The digital lending platform includes a student loan refinancing platform totaling more than $4 billion in loan originations to date, $1.2 billion of which were made last year alone.

As the economy is projected to begin to slow in the coming years, the question is how some of that credit will hold up once economic conditions start to deteriorate.

KeyCorp’s Chief Risk Office Mark Midkiff said the company looked at the purchase on a stress basis and feels very comfortable relative to the bank’s risk appetite.

“I would just offer that we do think that what we’ve seen at the underwriting is very sound and very complementary but obviously will be under our lens and our buy box,” he said on the call. “And I think that [we] will be very focused around relationships where we get just better overall credit performance than when you’re working at a transactional level. So, that will be an enhancement.”

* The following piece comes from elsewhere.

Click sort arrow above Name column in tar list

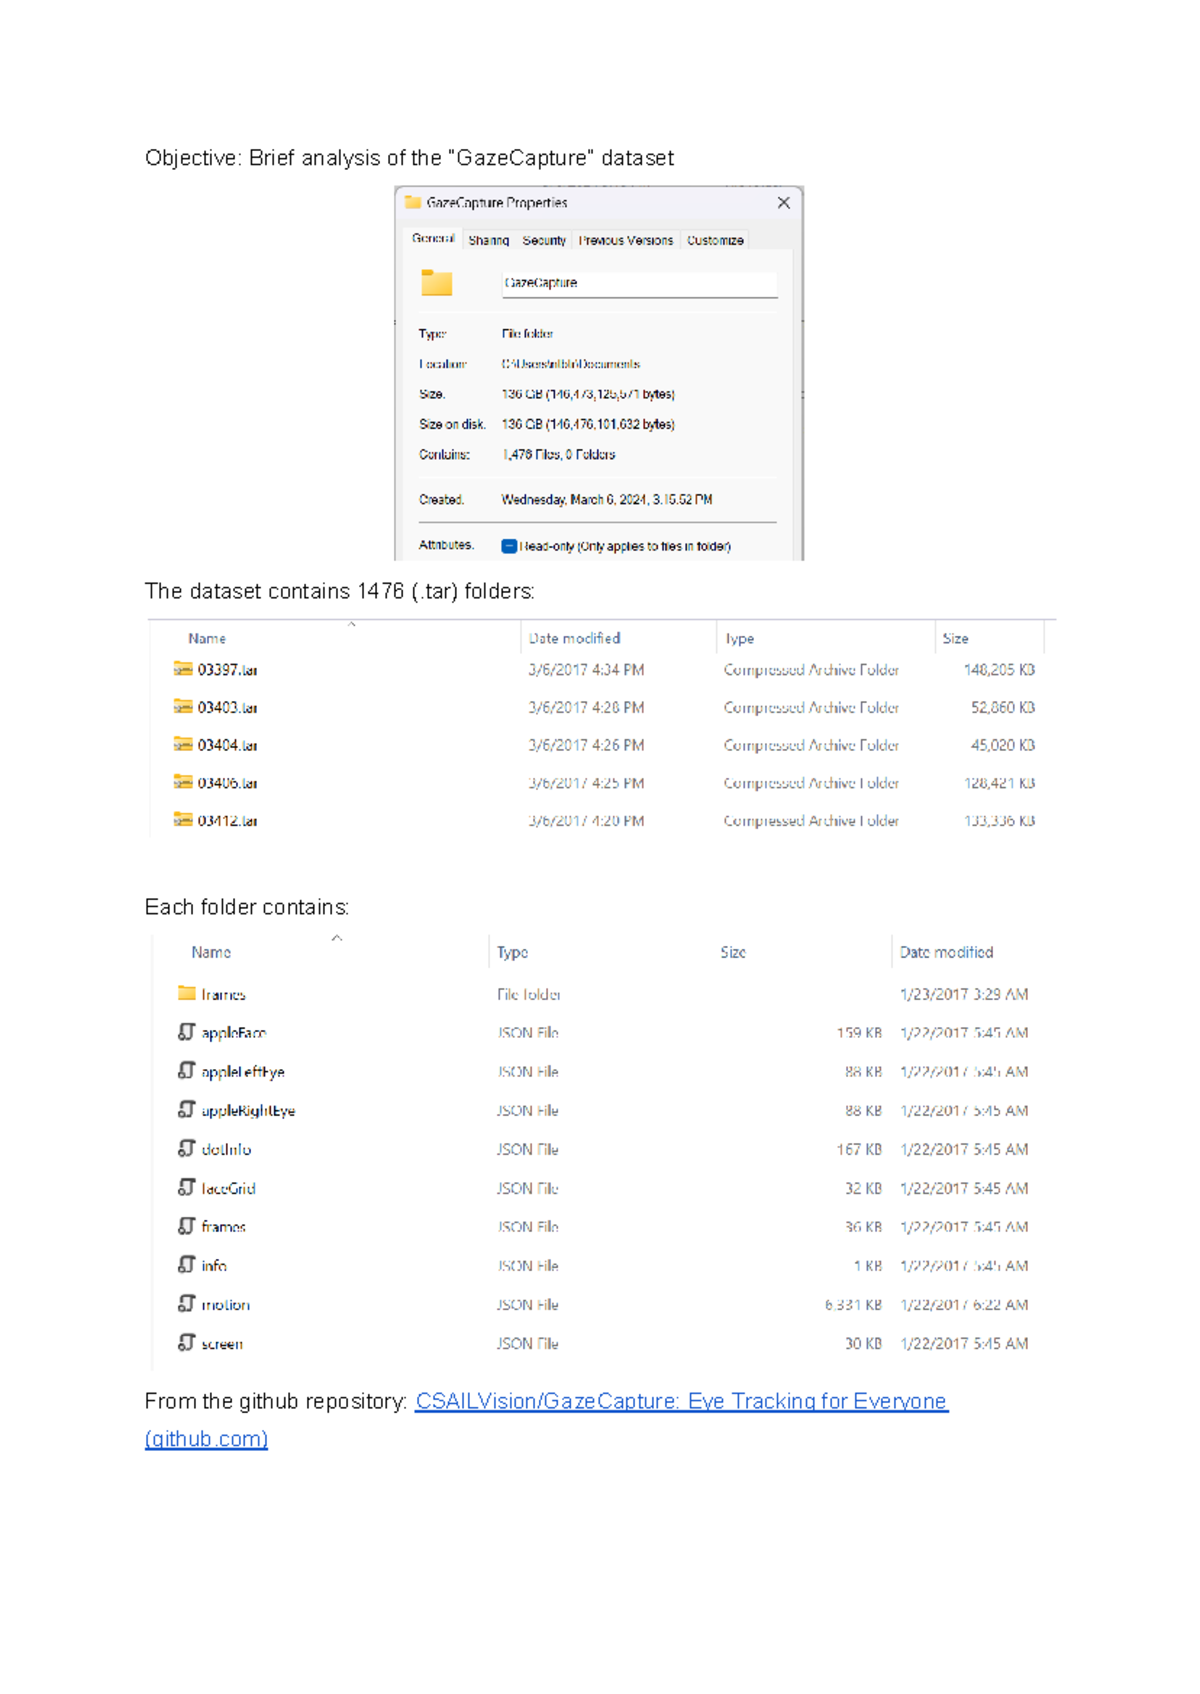pyautogui.click(x=352, y=624)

Additionally, KeyCorp’s CEO Beth Mooney said that most of Laurel Road’s clients represented a strong demographic in terms of credit.

Approximately 70 percent of Laurel Road’s clients on the digital platform are doctors and dentists, with another 20 percent being lawyers and MBAs. The target client also has an average age of 33, average FICO score of 760 and annual income of approximately $185,000.

But despite the strong demographic characteristics, other analysts expressed some concern about whether KeyCorp would be able to compete in the space.

“There is quite a few banks who’ve got similar sorts of businesses, Citizens has got something, First Republic’s got something. SoFi isn’t a bank, but I think is active in that space. What is it that makes Laurel Road different from those other platforms out there that at high level it kind of feels like the customer bases is the same 33-year-old doctor or dentist with good FICO?” asked Geoffrey Elliot, a partner at Autonomous Research.

Clark Khayat, chief strategy officer at the KeyCorp, said there were two factors that made Laurel Road’s platform stand out: The platform is end-to-end and Laurel Road has already forged strong partnerships with trade associations, member entities and other groups.

The groups “talk directly to those end users in a way that we think is quite distinctive to the way a broad, mass market business might work,” said Khayat.